Le mardi 26 janvier 2010 à 18:41 +0100, Marc Lehmann a écrit :
> On Tue, Jan 26, 2010 at 05:05:41PM +0100, Yoann Vandoorselaere
> <[email protected]> wrote:
> > > That is impossible unless you make everything synchronous, so inotify
> > > cannot guarantee it.
> >
> > Again, as I understand it, Inotify events are generated at syscall
> > levels, so they are synchronous to a syscall.
>
> Again, your understanding is flawed - that would be a security bug :)
After looking at Linux kernel 2.6.32 kernel code, I can confirm that my
understanding is not flawed.
I guess you then need to explain why this is a security bug ;)
static inline void fsnotify_modify(struct dentry *dentry)
{
struct inode *inode = dentry->d_inode;
__u32 mask = FS_MODIFY;
if (S_ISDIR(inode->i_mode))
mask |= FS_IN_ISDIR;
inotify_inode_queue_event(inode, mask, 0, NULL, NULL);
fsnotify_parent(dentry, mask);
fsnotify(inode, mask, inode, FSNOTIFY_EVENT_INODE, NULL, 0);
}
ssize_t vfs_write(struct file *file, const char __user *buf, size_t count,
loff_t *pos)
{
ssize_t ret;
if (!(file->f_mode & FMODE_WRITE))
return -EBADF;
if (!file->f_op || (!file->f_op->write && !file->f_op->aio_write))
return -EINVAL;
if (unlikely(!access_ok(VERIFY_READ, buf, count)))
return -EFAULT;
ret = rw_verify_area(WRITE, file, pos, count);
if (ret >= 0) {
count = ret;
if (file->f_op->write)
ret = file->f_op->write(file, buf, count, pos);
else
ret = do_sync_write(file, buf, count, pos);
if (ret > 0) {
fsnotify_modify(file->f_path.dentry);
add_wchar(current, ret);
}
inc_syscw(current);
}
return ret;
}
Google Source search is your friend
[...]
> > If inotify already reported the event, I don't think it will update the
> > WD associated with it. Theses event are already stored in the userspace
> > buffer declared by libev, and you cannot expect the Kernel to update the
> > WD associated with event that you have already read().
>
> That would be a kernel bug - when I ask the kernel to give me events for a
> specific path, and it doesn't give me them, that's a bug in the kernel.

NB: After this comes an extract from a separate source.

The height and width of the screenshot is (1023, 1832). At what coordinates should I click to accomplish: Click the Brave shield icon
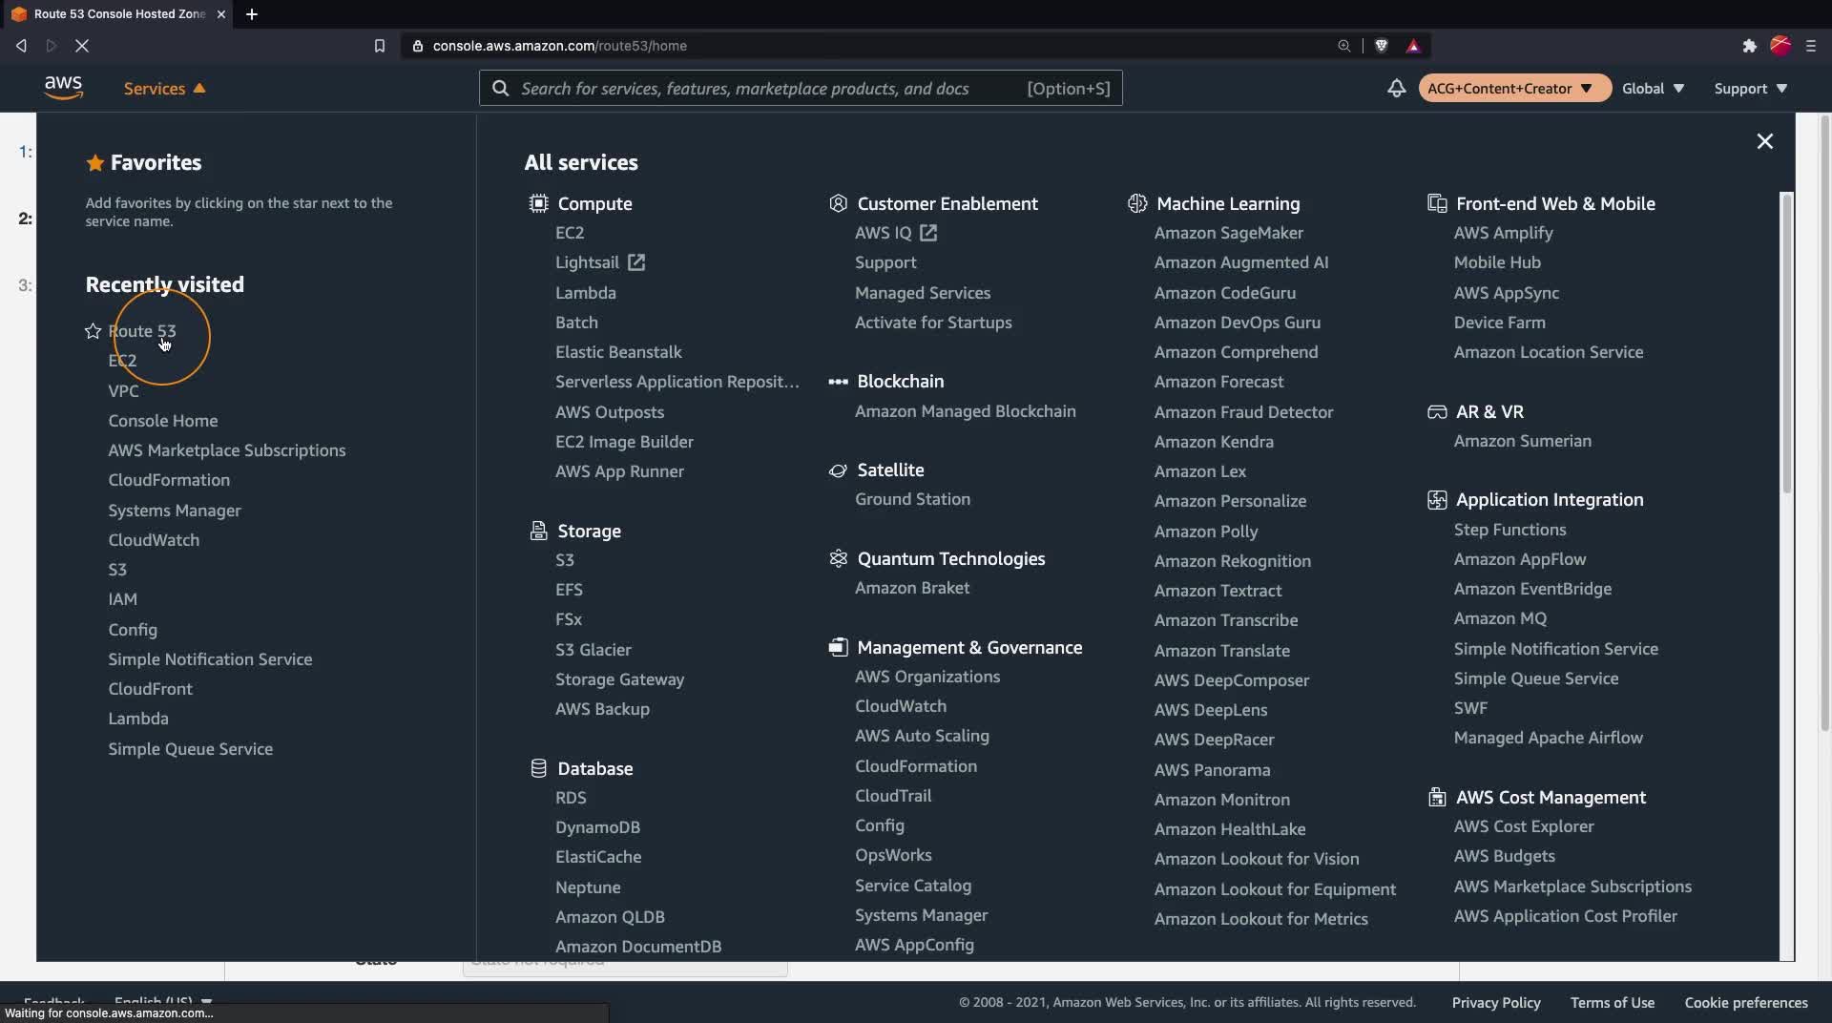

It does. The problem is that libev read a pile of Inotify events, but
every events in the pile, except the first one will get ignored.
> > infy_cb() loop through the events, and call infy_wd(), which will
> > sucessfuly lookup the first event. However, since libev registered WD is
> > changed at this point, the second iteration of infy_wd() won't find the
> > correct ev_stat handler.
>
> That's fine, because libev is interested only in events that arrive after
> the ev_stat_stat call. If your kernel doesn't deliver them, it is buggy.
>
> > It would be interesting for libev to provide the ability to keep
> > monitoring the file until no application reference it anymore
> > (st_nlink).
>
> I don't have any interest in making libev a linux-only library, sorry.
>
> If you want that, you cna use inotify, it's not that hard to use.
>
> Libev needs to stay portable.
The behavior described in my previous mail can be emulated with stat(),
and is fully portable, as per POSIX specification:
"Unless otherwise specified, the structure members st_mode, st_ino,
st_dev, st_uid, st_gid, st_atime, st_ctime, and st_mtime shall have
meaningful values for all file types defined in this volume of IEEE Std
1003.1-2001. The value of the member st_nlink shall be set to the number
of links to the file."
For the record, Prelude-LML used to do it before using libev. And it has
been working on much of the architecture available out there.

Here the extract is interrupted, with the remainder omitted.